What to work on:
Would you please copy the part of the material below that opens with the line containing "Screen dimensions: 635x367" and closes with the line containing "the Flux Kontext"? Copy it exactly, and only it.

Exercise inputs:

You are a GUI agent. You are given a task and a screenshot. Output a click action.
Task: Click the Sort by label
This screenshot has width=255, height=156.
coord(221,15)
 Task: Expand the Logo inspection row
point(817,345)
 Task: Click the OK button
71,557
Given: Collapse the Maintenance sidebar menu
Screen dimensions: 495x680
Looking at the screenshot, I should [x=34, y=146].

...

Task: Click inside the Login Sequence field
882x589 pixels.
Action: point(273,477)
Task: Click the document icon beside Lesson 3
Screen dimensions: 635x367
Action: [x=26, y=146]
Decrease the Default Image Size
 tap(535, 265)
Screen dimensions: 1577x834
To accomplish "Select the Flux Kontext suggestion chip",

Response area:
Screen dimensions: 635x367
Action: [x=26, y=146]
Decrease the Default Image Size
 tap(535, 265)
Screen dimensions: 1577x834
To accomplish "Select the Flux Kontext suggestion chip",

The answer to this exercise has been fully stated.